Salisbury University students now have an option to remedy after-hours health issues thanks to a new 24-hour “Wellness to Go” vending machine in the Guerrieri Student Union.

“We hope the wellness vending machine allows students to get helpful items for their symptoms even when our office is closed,” said Lindsey Parker, director of SU Student Health Services, which will oversee the machine and its vending stock.

Pictured, from left, are Lindsey Parker, Student Health Services director; Dr. Dane Foust, vice president of student affairs; Megan Spicer, Student Government Association director of marketing and communications; Sammy Sea Gull; Christina Hargis, Student Health Services assistant director; and Dr. Valerie Randall-Lee, assistant vice president of student affairs and dean of students.
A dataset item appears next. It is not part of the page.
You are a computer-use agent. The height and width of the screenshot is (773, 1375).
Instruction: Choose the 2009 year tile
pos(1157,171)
The initiative fulfills new state requirements for Maryland higher education institutions to improve reproductive health service plan offerings. Among products sold via the machine are condoms, pregnancy tests and emergency contraception. The latter includes a coupon for a free appointment with Student Health Services.
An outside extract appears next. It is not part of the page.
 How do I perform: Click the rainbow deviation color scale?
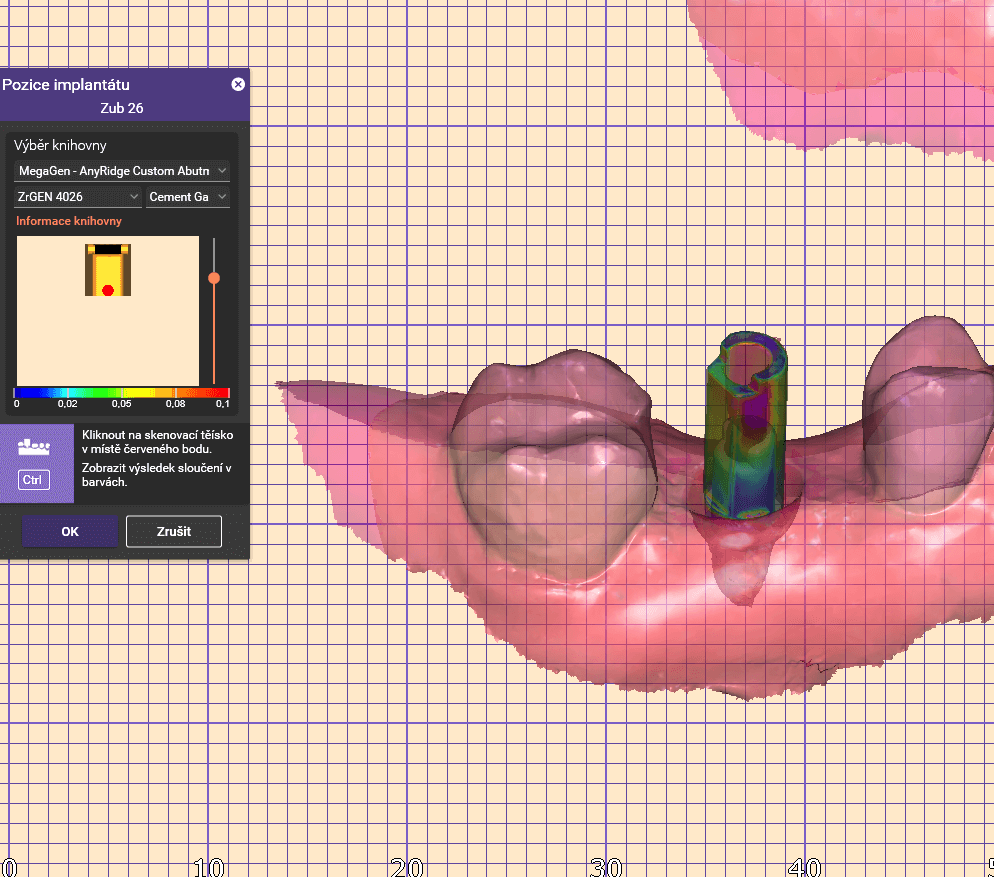click(121, 393)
The idea received support from the SU Student Government Association, which had requested a wellness vending machine on campus for students’ convenience.

The cost of most wellness and personal hygiene items stocked in the machine is below retail pharmacy prices.

“Student Health Services recognizes that students may need different over-the-counter medications and products at any given point during the day or night,” said Parker. “We also recognize the rising costs of these medications at local pharmacies and stores, and want to ensure students get these items for the lowest possible cost.”

The machine, which accepts payment via credit card or SU Gull Card, is accessible to students 24 hours a day, seven days a week with Gull Card access to the building. All purchases are confidential.

While students are still encouraged to make appointments with Student Health Services for persistent symptoms or issues that may not be treatable with over-the-counter items, Parker hopes the machine will help bridge any gaps outside of normal operating hours.

“We want all Sea Gulls to be healthy so they can stay successful in their academics,” she said. “We hope this makes things a little bit easier, a little bit cheaper and a lot more convenient.”